Model Overview
huihui-ai/Llama-3.2-1B-Instruct-abliterated is a 1 billion parameter instruction-tuned model based on Llama 3.2, featuring a 32768 token context window. Its primary distinction is its uncensored nature, achieved through an "abliteration" technique. This process aims to remove censorship constraints present in the original Llama 3.2 1B Instruct model.
Key Characteristics
- Uncensored Responses: Designed to provide unfiltered outputs, making it suitable for applications requiring less restrictive content generation.
- Abliteration Technique: Utilizes a specific method (detailed in the linked Hugging Face article) to modify the base model's behavior regarding content moderation.
- Ollama Support: Easily deployable via Ollama with a pre-built image, simplifying local execution.

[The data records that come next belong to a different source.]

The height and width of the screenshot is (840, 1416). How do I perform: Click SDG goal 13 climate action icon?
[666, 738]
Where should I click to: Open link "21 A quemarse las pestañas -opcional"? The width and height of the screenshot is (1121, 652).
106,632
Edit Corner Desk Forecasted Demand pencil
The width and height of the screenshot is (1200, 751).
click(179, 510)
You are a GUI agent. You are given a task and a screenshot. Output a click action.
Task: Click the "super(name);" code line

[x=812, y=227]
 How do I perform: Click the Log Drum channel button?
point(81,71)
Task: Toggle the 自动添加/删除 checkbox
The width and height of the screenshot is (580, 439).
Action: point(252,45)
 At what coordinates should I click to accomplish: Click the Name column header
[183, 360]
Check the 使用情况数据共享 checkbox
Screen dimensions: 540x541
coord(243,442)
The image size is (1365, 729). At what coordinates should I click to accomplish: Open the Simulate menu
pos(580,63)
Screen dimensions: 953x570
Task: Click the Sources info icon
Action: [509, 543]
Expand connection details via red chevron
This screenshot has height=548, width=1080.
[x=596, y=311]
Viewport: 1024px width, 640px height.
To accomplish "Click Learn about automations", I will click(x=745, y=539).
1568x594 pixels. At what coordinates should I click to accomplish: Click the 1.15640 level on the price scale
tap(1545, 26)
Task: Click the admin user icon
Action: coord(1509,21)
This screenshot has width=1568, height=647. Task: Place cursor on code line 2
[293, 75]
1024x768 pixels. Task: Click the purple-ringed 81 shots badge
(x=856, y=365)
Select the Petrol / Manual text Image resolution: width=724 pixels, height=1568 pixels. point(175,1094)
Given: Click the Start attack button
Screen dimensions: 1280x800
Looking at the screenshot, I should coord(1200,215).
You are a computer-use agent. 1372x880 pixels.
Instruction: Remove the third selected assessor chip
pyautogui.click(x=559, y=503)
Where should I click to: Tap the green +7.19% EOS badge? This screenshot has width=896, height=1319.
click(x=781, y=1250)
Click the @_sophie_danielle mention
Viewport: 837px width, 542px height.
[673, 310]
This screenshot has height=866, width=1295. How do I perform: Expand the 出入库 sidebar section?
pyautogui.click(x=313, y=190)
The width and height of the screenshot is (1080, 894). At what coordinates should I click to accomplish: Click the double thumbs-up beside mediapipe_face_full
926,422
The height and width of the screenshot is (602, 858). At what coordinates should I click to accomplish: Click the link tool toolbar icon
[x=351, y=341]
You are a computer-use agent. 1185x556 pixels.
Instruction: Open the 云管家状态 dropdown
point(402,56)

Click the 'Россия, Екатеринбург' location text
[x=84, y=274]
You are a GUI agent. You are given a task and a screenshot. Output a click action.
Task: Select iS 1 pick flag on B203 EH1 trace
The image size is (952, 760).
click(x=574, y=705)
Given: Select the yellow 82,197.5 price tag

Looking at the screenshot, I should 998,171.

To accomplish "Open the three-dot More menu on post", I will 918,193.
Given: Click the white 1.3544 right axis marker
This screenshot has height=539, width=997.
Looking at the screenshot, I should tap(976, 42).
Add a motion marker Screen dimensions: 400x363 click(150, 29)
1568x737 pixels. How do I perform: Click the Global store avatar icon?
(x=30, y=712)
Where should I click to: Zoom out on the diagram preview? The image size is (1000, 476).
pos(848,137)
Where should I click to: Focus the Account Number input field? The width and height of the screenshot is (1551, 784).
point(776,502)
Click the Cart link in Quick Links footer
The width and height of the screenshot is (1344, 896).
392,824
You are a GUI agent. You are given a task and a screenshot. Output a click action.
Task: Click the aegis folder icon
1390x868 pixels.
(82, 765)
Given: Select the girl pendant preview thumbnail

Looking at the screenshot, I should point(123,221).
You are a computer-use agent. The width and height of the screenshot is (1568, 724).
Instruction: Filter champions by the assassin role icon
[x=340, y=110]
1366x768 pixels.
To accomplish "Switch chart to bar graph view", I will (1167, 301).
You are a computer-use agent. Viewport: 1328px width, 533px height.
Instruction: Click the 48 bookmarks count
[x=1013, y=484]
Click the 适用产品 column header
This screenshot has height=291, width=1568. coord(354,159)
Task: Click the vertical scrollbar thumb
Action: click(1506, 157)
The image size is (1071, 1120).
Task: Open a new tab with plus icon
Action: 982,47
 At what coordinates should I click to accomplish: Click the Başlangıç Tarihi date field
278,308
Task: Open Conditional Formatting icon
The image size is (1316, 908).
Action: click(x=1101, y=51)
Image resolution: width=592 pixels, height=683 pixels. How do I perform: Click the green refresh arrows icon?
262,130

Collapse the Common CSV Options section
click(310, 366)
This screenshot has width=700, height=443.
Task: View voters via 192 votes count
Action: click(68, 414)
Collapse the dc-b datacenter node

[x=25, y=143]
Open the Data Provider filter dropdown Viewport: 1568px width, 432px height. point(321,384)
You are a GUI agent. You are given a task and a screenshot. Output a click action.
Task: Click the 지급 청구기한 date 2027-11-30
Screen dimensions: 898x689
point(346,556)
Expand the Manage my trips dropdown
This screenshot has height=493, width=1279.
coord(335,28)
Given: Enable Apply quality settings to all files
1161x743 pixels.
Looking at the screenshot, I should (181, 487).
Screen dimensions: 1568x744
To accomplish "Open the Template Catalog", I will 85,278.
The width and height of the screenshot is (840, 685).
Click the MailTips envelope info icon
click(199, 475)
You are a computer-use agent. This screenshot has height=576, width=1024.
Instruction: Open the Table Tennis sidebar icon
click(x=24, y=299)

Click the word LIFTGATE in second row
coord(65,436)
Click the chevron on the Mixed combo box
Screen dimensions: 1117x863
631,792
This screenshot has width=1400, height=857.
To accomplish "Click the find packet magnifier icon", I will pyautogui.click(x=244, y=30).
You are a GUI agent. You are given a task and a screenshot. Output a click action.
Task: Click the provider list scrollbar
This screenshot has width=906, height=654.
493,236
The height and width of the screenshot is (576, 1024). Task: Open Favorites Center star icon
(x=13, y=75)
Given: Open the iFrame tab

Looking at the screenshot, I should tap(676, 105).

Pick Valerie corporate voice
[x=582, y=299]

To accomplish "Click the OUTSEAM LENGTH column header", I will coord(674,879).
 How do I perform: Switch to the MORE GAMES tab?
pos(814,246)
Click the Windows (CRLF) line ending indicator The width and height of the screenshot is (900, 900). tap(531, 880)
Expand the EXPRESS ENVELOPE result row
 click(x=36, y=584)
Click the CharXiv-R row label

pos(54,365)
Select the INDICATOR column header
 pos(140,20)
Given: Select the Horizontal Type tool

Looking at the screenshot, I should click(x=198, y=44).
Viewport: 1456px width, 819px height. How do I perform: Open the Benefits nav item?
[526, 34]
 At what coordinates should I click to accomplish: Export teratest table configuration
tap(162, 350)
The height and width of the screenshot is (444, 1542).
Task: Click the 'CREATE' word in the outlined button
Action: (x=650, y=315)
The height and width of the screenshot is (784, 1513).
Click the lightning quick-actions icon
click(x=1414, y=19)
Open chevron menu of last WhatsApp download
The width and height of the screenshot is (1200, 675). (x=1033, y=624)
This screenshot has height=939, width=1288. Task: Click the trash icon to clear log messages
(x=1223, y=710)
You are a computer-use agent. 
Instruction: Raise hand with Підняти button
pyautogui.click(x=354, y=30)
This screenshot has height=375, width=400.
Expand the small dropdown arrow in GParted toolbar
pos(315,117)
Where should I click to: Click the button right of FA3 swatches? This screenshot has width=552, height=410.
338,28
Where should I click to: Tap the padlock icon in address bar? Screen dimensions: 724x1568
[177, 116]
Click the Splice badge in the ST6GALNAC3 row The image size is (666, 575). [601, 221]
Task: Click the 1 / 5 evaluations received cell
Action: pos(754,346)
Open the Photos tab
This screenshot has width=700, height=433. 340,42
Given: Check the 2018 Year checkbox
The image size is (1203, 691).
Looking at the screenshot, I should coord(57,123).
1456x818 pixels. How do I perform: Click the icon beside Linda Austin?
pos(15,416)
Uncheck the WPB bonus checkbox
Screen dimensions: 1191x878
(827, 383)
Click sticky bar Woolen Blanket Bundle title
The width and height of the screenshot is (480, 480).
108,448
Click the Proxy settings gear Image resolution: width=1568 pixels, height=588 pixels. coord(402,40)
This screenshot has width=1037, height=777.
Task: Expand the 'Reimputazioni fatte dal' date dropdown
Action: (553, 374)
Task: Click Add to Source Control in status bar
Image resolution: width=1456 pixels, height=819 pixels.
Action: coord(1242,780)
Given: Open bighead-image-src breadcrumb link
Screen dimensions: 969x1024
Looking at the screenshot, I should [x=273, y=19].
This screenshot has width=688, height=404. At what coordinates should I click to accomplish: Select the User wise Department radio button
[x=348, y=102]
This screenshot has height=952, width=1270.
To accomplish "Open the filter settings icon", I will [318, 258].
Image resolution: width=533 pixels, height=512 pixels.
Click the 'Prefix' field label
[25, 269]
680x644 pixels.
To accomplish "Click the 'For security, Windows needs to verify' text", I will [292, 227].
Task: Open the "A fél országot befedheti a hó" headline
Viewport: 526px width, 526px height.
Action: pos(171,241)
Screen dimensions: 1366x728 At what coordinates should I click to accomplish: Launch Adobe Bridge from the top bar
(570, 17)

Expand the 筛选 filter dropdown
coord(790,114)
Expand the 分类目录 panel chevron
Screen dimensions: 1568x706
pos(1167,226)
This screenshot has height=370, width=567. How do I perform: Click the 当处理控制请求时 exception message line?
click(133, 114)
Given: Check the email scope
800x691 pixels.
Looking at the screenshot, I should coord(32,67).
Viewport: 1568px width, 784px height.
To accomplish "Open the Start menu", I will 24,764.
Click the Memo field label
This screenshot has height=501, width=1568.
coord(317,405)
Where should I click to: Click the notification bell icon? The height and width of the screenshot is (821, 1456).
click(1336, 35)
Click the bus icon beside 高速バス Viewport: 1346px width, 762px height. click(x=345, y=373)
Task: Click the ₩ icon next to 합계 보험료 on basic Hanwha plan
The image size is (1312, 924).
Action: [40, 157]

Performance Considerations
Evaluations show that while the model achieves its uncensored goal, there is a slight trade-off in performance on some standard benchmarks compared to the original Llama-3.2-1B-Instruct:
- IF_Eval: 56.88 (vs. 58.50 for base)
- MMLU Pro: 14.35 (vs. 16.35 for base)
- TruthfulQA: 38.96 (vs. 43.08 for base)
- BBH: 31.83 (vs. 33.75 for base)
- GPQA: 26.39 (vs. 25.96 for base) - Notably, it slightly outperforms the base on GPQA.
Use Cases
This model is best suited for developers and researchers who require an instruction-tuned LLM with a focus on uncensored content generation, where the slight reduction in general benchmark performance is acceptable for the benefit of unrestricted output. It's particularly useful for exploring the boundaries of language models without inherent content filters.